▶ [Input records]
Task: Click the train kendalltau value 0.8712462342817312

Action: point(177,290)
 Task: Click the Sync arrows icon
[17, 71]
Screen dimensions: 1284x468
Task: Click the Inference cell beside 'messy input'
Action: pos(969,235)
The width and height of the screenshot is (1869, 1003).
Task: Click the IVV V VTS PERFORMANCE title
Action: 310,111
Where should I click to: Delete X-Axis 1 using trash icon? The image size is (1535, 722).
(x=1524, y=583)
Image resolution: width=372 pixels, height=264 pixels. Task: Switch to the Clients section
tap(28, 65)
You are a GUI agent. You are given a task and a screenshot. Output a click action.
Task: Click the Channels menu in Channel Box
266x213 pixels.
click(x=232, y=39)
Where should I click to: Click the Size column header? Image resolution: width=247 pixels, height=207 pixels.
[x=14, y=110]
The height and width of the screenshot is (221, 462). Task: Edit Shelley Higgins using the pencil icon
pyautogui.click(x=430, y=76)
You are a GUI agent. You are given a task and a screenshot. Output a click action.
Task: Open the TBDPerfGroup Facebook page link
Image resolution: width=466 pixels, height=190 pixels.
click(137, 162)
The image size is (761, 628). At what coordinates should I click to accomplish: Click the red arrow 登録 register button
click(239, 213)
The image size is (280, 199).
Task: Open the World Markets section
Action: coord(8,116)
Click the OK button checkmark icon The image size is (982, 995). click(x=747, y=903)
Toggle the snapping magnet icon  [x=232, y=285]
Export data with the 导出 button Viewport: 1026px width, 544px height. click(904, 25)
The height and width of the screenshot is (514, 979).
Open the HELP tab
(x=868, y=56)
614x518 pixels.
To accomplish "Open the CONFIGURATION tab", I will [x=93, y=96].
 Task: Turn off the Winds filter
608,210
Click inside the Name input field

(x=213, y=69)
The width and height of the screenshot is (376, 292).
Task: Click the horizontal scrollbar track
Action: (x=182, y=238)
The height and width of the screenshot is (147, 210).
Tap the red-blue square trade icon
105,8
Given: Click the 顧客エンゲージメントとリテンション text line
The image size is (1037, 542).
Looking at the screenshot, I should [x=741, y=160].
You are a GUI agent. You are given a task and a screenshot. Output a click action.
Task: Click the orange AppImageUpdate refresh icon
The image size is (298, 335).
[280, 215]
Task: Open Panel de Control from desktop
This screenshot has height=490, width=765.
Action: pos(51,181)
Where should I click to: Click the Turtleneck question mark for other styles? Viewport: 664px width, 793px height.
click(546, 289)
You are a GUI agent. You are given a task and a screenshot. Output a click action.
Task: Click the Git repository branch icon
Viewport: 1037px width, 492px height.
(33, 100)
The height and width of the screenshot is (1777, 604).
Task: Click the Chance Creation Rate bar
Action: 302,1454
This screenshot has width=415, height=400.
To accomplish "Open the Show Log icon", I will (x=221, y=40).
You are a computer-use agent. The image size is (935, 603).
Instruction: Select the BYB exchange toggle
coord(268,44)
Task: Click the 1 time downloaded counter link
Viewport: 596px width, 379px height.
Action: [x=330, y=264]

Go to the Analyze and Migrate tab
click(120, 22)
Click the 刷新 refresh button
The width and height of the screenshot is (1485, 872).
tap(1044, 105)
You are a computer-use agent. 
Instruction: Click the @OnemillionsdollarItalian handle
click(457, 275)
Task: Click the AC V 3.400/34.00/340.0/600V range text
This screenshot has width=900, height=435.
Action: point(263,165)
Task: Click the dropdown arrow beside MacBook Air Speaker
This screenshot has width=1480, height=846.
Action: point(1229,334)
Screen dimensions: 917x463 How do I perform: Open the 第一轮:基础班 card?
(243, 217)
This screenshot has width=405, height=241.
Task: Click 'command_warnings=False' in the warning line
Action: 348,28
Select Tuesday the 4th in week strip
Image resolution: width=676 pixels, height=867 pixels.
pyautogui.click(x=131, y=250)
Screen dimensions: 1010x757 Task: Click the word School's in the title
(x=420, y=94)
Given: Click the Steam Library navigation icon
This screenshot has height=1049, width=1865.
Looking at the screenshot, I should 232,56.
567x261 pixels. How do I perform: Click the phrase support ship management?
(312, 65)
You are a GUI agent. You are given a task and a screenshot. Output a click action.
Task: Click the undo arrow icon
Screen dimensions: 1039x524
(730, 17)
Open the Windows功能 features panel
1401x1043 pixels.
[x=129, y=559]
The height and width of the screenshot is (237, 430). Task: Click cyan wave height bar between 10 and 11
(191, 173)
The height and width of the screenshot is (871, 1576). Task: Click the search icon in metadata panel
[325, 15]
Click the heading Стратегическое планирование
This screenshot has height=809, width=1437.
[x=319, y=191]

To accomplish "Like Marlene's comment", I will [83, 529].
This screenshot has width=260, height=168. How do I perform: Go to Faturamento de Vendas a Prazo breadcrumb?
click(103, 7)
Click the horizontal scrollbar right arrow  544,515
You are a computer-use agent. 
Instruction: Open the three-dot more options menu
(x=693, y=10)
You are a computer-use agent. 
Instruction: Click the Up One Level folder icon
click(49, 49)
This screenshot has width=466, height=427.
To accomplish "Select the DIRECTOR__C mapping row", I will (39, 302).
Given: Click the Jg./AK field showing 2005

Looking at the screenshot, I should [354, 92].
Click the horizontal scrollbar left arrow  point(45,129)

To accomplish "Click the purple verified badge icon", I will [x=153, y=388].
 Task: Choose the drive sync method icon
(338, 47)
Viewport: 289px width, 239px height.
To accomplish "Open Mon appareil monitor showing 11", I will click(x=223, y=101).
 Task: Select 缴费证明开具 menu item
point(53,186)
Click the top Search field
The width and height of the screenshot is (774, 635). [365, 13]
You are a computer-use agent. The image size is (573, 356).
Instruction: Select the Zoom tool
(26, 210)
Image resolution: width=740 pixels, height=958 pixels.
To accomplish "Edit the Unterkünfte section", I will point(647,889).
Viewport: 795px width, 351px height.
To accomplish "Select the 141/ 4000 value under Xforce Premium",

▶ [About this exercise] The entries above must each be repeated exactly.

▶ [Expected answer]
Task: Click the train kendalltau value 0.8712462342817312

Action: point(177,290)
 Task: Click the Sync arrows icon
[17, 71]
Screen dimensions: 1284x468
Task: Click the Inference cell beside 'messy input'
Action: pos(969,235)
The width and height of the screenshot is (1869, 1003).
Task: Click the IVV V VTS PERFORMANCE title
Action: 310,111
Where should I click to: Delete X-Axis 1 using trash icon? The image size is (1535, 722).
(x=1524, y=583)
Image resolution: width=372 pixels, height=264 pixels. Task: Switch to the Clients section
tap(28, 65)
You are a GUI agent. You are given a task and a screenshot. Output a click action.
Task: Click the Channels menu in Channel Box
266x213 pixels.
click(x=232, y=39)
Where should I click to: Click the Size column header? Image resolution: width=247 pixels, height=207 pixels.
[x=14, y=110]
The height and width of the screenshot is (221, 462). Task: Edit Shelley Higgins using the pencil icon
pyautogui.click(x=430, y=76)
You are a GUI agent. You are given a task and a screenshot. Output a click action.
Task: Open the TBDPerfGroup Facebook page link
Image resolution: width=466 pixels, height=190 pixels.
click(137, 162)
The image size is (761, 628). At what coordinates should I click to accomplish: Click the red arrow 登録 register button
click(239, 213)
The image size is (280, 199).
Task: Open the World Markets section
Action: coord(8,116)
Click the OK button checkmark icon The image size is (982, 995). click(x=747, y=903)
Toggle the snapping magnet icon  [x=232, y=285]
Export data with the 导出 button Viewport: 1026px width, 544px height. click(904, 25)
The height and width of the screenshot is (514, 979).
Open the HELP tab
(x=868, y=56)
614x518 pixels.
To accomplish "Open the CONFIGURATION tab", I will [x=93, y=96].
 Task: Turn off the Winds filter
608,210
Click inside the Name input field

(x=213, y=69)
The width and height of the screenshot is (376, 292).
Task: Click the horizontal scrollbar track
Action: (x=182, y=238)
The height and width of the screenshot is (147, 210).
Tap the red-blue square trade icon
105,8
Given: Click the 顧客エンゲージメントとリテンション text line
The image size is (1037, 542).
Looking at the screenshot, I should [x=741, y=160].
You are a GUI agent. You are given a task and a screenshot. Output a click action.
Task: Click the orange AppImageUpdate refresh icon
The image size is (298, 335).
[280, 215]
Task: Open Panel de Control from desktop
This screenshot has height=490, width=765.
Action: pos(51,181)
Where should I click to: Click the Turtleneck question mark for other styles? Viewport: 664px width, 793px height.
click(546, 289)
You are a GUI agent. You are given a task and a screenshot. Output a click action.
Task: Click the Git repository branch icon
Viewport: 1037px width, 492px height.
(33, 100)
The height and width of the screenshot is (1777, 604).
Task: Click the Chance Creation Rate bar
Action: 302,1454
This screenshot has width=415, height=400.
To accomplish "Open the Show Log icon", I will (x=221, y=40).
You are a computer-use agent. The image size is (935, 603).
Instruction: Select the BYB exchange toggle
coord(268,44)
Task: Click the 1 time downloaded counter link
Viewport: 596px width, 379px height.
Action: [x=330, y=264]

Go to the Analyze and Migrate tab
click(120, 22)
Click the 刷新 refresh button
The width and height of the screenshot is (1485, 872).
tap(1044, 105)
You are a computer-use agent. 
Instruction: Click the @OnemillionsdollarItalian handle
click(457, 275)
Task: Click the AC V 3.400/34.00/340.0/600V range text
This screenshot has width=900, height=435.
Action: point(263,165)
Task: Click the dropdown arrow beside MacBook Air Speaker
This screenshot has width=1480, height=846.
Action: point(1229,334)
Screen dimensions: 917x463 How do I perform: Open the 第一轮:基础班 card?
(243, 217)
This screenshot has width=405, height=241.
Task: Click 'command_warnings=False' in the warning line
Action: 348,28
Select Tuesday the 4th in week strip
Image resolution: width=676 pixels, height=867 pixels.
pyautogui.click(x=131, y=250)
Screen dimensions: 1010x757 Task: Click the word School's in the title
(x=420, y=94)
Given: Click the Steam Library navigation icon
This screenshot has height=1049, width=1865.
Looking at the screenshot, I should 232,56.
567x261 pixels. How do I perform: Click the phrase support ship management?
(312, 65)
You are a GUI agent. You are given a task and a screenshot. Output a click action.
Task: Click the undo arrow icon
Screen dimensions: 1039x524
(730, 17)
Open the Windows功能 features panel
1401x1043 pixels.
[x=129, y=559]
The height and width of the screenshot is (237, 430). Task: Click cyan wave height bar between 10 and 11
(191, 173)
The height and width of the screenshot is (871, 1576). Task: Click the search icon in metadata panel
[325, 15]
Click the heading Стратегическое планирование
This screenshot has height=809, width=1437.
[x=319, y=191]

To accomplish "Like Marlene's comment", I will [83, 529].
This screenshot has width=260, height=168. How do I perform: Go to Faturamento de Vendas a Prazo breadcrumb?
click(103, 7)
Click the horizontal scrollbar right arrow  544,515
You are a computer-use agent. 
Instruction: Open the three-dot more options menu
(x=693, y=10)
You are a computer-use agent. 
Instruction: Click the Up One Level folder icon
click(49, 49)
This screenshot has width=466, height=427.
To accomplish "Select the DIRECTOR__C mapping row", I will (39, 302).
Given: Click the Jg./AK field showing 2005

Looking at the screenshot, I should [354, 92].
Click the horizontal scrollbar left arrow  point(45,129)

To accomplish "Click the purple verified badge icon", I will [x=153, y=388].
 Task: Choose the drive sync method icon
(338, 47)
Viewport: 289px width, 239px height.
To accomplish "Open Mon appareil monitor showing 11", I will click(x=223, y=101).
 Task: Select 缴费证明开具 menu item
point(53,186)
Click the top Search field
The width and height of the screenshot is (774, 635). [365, 13]
You are a computer-use agent. The image size is (573, 356).
Instruction: Select the Zoom tool
(26, 210)
Image resolution: width=740 pixels, height=958 pixels.
To accomplish "Edit the Unterkünfte section", I will point(647,889).
Viewport: 795px width, 351px height.
To accomplish "Select the 141/ 4000 value under Xforce Premium",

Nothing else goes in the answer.